RECORDS SUPPLIED:
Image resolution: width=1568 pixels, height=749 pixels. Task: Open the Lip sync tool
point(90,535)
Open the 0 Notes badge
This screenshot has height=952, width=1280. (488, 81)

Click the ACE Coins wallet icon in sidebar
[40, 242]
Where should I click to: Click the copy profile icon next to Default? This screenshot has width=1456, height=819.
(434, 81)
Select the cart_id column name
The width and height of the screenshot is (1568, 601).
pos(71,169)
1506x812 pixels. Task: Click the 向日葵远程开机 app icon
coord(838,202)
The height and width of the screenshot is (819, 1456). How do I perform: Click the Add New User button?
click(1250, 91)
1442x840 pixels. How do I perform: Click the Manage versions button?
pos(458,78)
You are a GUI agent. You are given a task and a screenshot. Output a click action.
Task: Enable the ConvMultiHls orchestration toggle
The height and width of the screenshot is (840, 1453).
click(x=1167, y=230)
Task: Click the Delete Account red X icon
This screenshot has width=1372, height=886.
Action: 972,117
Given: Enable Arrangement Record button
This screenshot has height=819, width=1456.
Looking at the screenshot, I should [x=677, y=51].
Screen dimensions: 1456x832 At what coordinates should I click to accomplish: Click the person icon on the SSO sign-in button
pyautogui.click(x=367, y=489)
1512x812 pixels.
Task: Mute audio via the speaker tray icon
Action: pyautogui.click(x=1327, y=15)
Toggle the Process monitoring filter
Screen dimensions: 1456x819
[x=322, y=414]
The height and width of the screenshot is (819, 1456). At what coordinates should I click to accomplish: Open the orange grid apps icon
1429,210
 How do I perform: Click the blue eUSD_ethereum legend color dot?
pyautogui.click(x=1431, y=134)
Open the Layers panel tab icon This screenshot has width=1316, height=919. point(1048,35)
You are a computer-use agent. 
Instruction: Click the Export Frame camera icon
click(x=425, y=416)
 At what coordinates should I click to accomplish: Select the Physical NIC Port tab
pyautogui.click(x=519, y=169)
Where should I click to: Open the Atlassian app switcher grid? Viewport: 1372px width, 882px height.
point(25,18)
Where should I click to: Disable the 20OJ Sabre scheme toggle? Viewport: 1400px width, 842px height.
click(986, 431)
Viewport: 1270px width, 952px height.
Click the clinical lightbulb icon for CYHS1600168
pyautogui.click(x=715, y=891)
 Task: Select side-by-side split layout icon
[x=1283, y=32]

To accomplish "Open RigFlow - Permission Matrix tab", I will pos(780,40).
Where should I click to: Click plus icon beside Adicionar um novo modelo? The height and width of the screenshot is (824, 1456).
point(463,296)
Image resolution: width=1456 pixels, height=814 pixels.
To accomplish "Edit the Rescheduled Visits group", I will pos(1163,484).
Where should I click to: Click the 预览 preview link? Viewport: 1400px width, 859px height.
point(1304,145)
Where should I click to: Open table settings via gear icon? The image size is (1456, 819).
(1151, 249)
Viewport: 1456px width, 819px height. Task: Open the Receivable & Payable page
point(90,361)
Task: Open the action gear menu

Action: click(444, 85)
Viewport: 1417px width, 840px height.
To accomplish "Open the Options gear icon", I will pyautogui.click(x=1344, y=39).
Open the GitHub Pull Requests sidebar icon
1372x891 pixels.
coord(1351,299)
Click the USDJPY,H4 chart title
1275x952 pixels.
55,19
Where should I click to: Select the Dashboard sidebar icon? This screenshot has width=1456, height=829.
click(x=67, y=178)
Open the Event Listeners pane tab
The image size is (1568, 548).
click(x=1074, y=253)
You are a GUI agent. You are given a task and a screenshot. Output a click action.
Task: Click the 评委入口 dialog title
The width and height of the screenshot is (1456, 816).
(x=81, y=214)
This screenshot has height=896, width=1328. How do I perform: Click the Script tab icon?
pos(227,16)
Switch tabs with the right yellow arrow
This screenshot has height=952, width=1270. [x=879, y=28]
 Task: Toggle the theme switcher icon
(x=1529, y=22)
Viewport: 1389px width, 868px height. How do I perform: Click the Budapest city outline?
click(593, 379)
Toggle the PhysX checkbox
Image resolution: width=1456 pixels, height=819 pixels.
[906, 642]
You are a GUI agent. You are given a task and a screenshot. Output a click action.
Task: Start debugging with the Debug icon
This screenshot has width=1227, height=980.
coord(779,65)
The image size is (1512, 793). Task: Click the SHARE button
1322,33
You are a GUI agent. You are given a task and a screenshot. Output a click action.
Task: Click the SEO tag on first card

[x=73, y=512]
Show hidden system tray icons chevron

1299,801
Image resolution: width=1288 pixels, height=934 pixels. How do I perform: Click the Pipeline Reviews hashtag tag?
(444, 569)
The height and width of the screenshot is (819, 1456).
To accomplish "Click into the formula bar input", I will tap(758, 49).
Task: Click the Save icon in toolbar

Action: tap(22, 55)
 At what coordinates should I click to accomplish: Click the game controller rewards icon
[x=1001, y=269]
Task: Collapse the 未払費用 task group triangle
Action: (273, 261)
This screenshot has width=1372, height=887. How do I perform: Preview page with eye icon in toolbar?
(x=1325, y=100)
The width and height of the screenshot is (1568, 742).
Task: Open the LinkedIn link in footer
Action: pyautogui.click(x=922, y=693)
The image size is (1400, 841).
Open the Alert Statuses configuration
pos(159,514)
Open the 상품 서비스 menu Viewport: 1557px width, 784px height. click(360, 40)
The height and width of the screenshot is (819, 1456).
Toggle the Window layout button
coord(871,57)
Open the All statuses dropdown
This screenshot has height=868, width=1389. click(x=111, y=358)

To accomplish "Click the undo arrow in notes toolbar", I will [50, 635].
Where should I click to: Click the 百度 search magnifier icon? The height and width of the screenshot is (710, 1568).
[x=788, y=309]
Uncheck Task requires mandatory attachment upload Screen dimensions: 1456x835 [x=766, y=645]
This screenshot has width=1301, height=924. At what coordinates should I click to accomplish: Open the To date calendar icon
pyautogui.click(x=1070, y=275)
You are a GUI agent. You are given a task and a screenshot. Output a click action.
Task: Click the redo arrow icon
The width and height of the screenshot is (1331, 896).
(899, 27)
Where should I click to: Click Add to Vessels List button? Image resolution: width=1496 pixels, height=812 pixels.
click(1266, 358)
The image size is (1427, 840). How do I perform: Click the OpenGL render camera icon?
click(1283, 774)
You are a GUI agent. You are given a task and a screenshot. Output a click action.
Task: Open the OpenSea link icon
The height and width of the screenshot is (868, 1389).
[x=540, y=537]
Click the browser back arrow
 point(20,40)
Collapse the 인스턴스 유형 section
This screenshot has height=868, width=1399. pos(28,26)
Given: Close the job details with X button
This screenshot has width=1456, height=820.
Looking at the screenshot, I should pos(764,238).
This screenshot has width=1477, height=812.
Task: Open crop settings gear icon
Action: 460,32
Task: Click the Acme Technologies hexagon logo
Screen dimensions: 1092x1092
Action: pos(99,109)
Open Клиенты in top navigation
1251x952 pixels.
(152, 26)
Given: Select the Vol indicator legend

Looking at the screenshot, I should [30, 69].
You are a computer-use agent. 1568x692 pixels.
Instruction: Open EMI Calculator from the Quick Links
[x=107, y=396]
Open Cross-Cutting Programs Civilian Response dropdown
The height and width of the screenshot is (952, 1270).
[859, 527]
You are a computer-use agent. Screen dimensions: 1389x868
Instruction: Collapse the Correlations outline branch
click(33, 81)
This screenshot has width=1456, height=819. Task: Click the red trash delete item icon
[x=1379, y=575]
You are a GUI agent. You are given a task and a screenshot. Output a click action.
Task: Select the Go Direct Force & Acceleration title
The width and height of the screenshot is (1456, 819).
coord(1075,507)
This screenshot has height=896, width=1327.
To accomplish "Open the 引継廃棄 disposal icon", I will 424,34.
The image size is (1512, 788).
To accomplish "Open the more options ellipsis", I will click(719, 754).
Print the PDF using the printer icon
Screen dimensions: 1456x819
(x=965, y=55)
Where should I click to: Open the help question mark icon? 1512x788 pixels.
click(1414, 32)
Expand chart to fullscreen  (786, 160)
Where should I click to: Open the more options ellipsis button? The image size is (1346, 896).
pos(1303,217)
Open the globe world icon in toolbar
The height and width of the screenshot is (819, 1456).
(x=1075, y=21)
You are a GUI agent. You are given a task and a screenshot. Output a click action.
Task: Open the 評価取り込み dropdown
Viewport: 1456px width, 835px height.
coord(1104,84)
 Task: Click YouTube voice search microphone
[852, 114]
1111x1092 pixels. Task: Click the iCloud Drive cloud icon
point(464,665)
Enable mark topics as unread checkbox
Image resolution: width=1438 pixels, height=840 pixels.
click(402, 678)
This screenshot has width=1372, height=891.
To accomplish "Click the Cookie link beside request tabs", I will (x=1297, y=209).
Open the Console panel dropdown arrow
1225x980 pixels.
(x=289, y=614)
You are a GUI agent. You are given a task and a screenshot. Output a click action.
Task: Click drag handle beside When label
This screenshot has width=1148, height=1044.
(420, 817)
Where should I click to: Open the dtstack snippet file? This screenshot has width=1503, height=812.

TASK TO COMPLETE:
Print exactly, and only, the lines of the material above that run from the one containing "1111x1092 pixels. Task: Click" through its last line.

EXPECTED ANSWER:
1111x1092 pixels. Task: Click the iCloud Drive cloud icon
point(464,665)
Enable mark topics as unread checkbox
Image resolution: width=1438 pixels, height=840 pixels.
click(402, 678)
This screenshot has width=1372, height=891.
To accomplish "Click the Cookie link beside request tabs", I will (x=1297, y=209).
Open the Console panel dropdown arrow
1225x980 pixels.
(x=289, y=614)
You are a GUI agent. You are given a task and a screenshot. Output a click action.
Task: Click drag handle beside When label
This screenshot has width=1148, height=1044.
(420, 817)
Where should I click to: Open the dtstack snippet file? This screenshot has width=1503, height=812.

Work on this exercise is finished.